From early childhood, we grow up with rhymes and rhythms that embed themselves within us in the much same way that later on, lyrics from popular songs tend to do.
During my childhood, numerous family tales, frequently retold, took on an incantatory quality not dissimilar to prayer.
I sometimes wish I wrote less with rhyme because it seems to anchor me to a style of poetry that is no longer fashionable.
I do, however, find it stimulating to rise to the challenge of a strict rhyme scheme and the successful conclusion of such a poem provides a degree of satisfaction akin, I imagine, to what a mathematician must derive in solving a complex numerical challenge.
The trick is not to allow adherence to form to nullify the emotion that inspired the poem in the first place.
When we awoke the lake had turned to glass.

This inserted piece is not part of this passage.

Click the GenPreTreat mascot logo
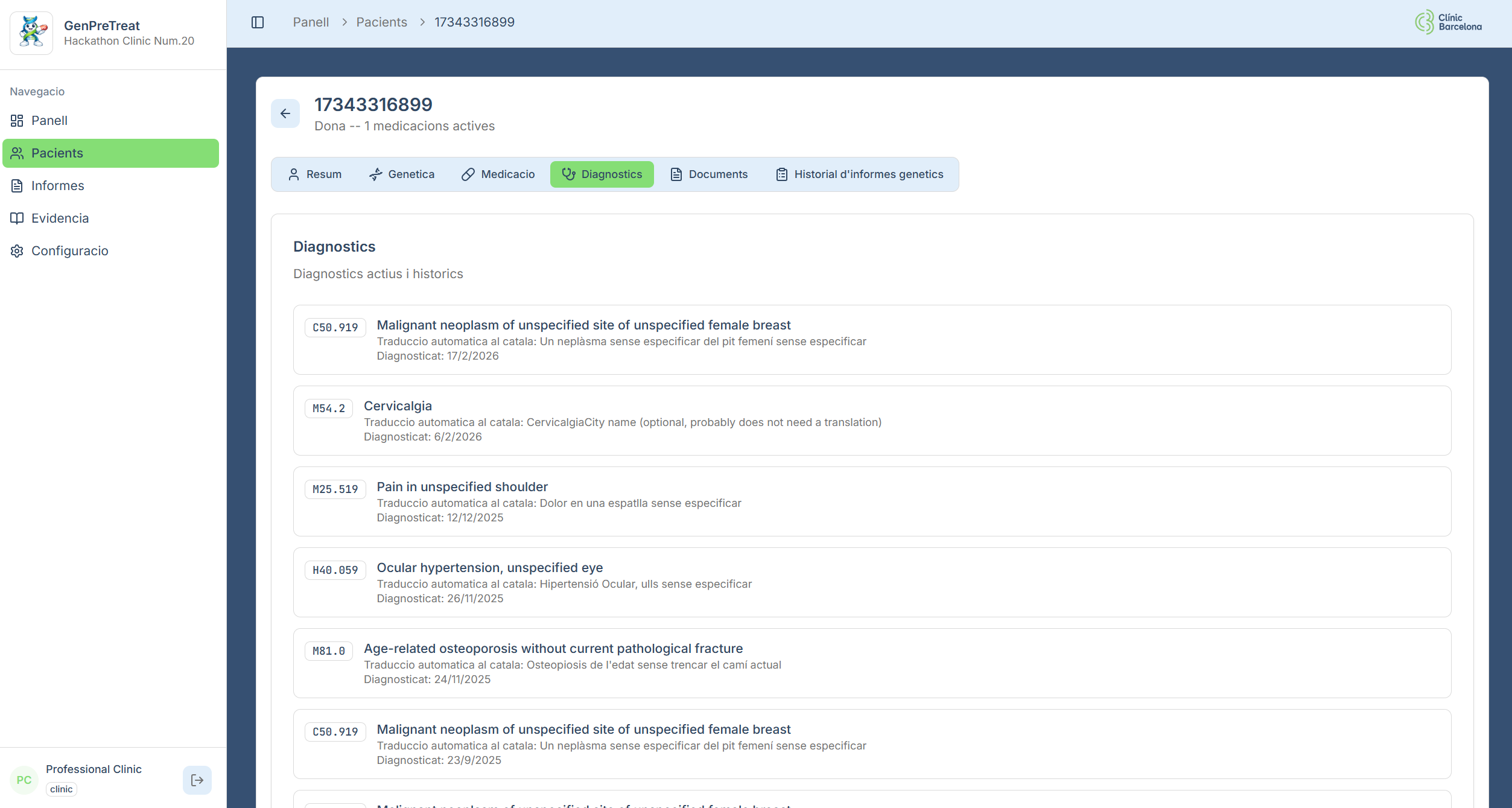Image resolution: width=1512 pixels, height=808 pixels. (x=32, y=33)
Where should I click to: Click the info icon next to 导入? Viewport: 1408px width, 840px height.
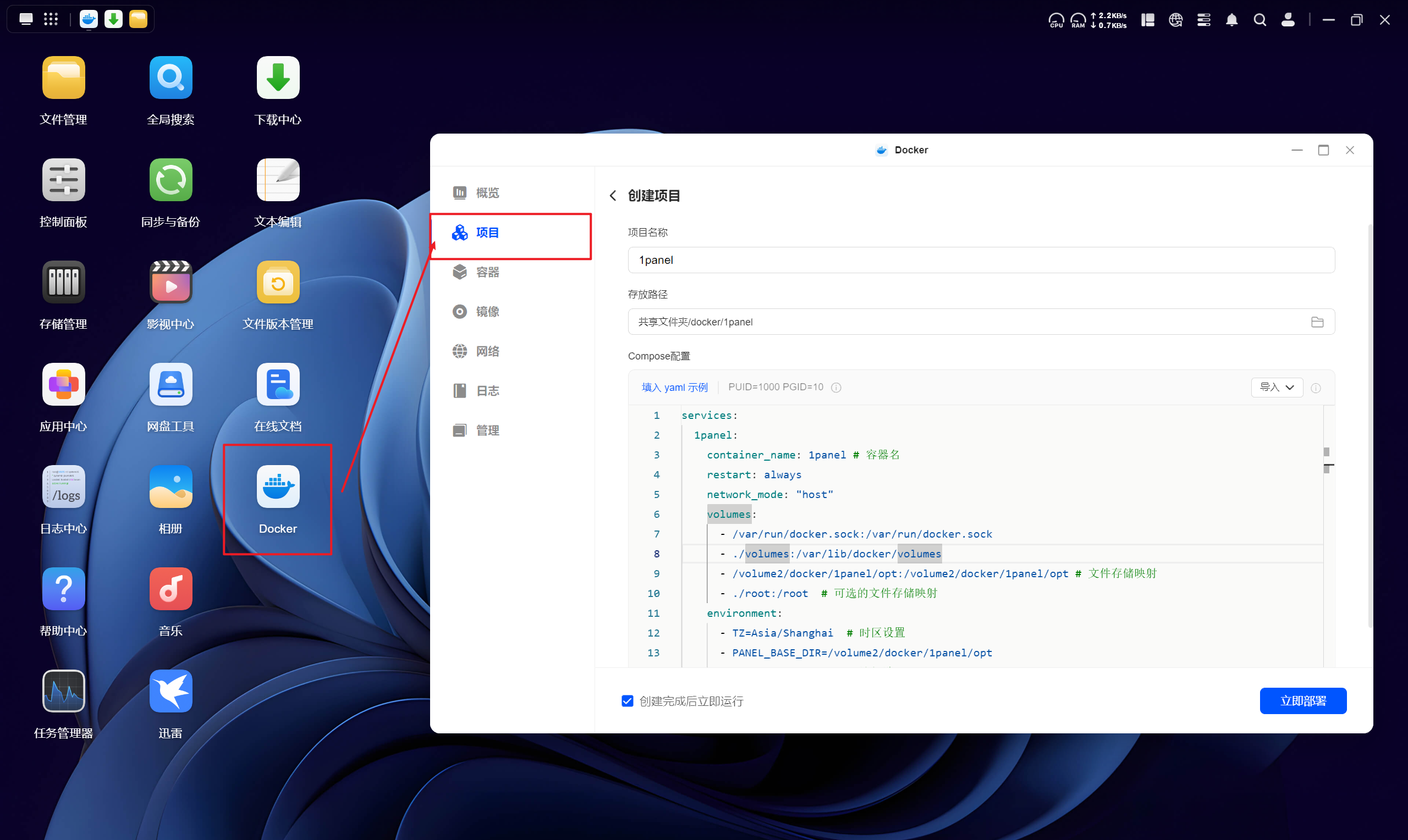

We ventured out into the crystal glare,
in rubber boots, through luminescent snow,
and were amazed, for nothing could surpass
the magic stillness of December air.
On glinting ice, young people skated slow,
their eyes, beneath their tousled hair, aglow.
Our exhaled breaths were visible; we laughed
to see bold skaters gliding on the lake
as in warm summer evenings wild swans do,
white-sailed, austere, like splendid sailing craft
and, as we watched, there came a sudden ache
as I remembered, long ago we too
were young and fleet, before the wild swans flew.